When my boyfriend suggested we ride in the 31-mile Tour of Long Beach, which benefits Miller's Children's Hospital in Long Beach, I thought he was nuts. That would take us all day! It's amusing how that seemed so daunting to us back then. But I was game, we did it and it was fun (the kind of fun without any hills involved).
That ride was the beginning of my point of no return, or AKA, mid-life crisis. So, I could ride 31 miles? Wonder what else I could do?
Days later I heard about the Las Vegas ride. It will take us from the Vegas Strip to the Hoover Dam and around to the Red Rock Canyon National Conservation Area. The last 20 miles of the ride consist of steep hills. It sounded absolutely insane. I knew I had to sign up.
We were fortunate enough to benefit from a charity called Bicycle Angels. They loan out road bikes to poor schmucks like us who don't own road bikes (yet) but still want to participate in charity rides.
I'll be honest about the training for this thing. It's tougher than Navy boot camp. But then again, I was about 25 years younger and "in shape" just by virtue of being a teenager.
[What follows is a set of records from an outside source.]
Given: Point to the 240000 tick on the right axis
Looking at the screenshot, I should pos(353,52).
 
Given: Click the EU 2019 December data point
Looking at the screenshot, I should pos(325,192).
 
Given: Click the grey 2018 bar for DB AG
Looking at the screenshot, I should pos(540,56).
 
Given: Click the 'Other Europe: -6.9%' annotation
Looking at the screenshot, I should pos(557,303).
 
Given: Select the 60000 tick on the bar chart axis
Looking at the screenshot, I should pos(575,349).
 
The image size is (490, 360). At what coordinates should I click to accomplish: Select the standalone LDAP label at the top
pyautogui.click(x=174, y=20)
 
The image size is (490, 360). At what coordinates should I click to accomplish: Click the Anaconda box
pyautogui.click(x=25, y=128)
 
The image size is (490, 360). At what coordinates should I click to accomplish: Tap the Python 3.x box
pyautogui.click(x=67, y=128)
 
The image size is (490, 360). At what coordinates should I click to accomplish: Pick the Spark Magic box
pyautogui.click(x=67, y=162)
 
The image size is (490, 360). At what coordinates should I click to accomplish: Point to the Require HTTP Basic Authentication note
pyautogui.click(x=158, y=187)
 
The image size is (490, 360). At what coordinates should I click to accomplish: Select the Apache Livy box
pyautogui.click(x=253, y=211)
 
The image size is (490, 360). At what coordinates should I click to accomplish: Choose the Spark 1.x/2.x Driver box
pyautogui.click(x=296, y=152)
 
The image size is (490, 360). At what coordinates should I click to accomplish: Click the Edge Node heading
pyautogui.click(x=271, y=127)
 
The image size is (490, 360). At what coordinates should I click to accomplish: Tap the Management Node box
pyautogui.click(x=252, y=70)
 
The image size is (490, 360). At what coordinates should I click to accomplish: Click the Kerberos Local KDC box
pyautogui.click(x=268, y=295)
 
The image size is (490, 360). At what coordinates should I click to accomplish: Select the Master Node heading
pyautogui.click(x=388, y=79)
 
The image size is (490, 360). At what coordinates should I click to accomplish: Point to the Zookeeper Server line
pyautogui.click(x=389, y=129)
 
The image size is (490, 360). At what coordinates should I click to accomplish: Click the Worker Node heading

Blame it on my stubborn personality and military background. I was stationed with a bunch of fighting Seabees where "can do" is more than just a motto. "No" and "failure" are not options for this middle-aged lady whose brain thinks she's still 18 but whose body has moved on from that age long ago.
I've been thinking of this Friedrich Nietzsche quote a lot recently: "That which does not kill us makes us stronger." I've also been mulling "mind over matter" a lot too.
I'm counting on that kind of thinking to get me up those hills. Wish me luck.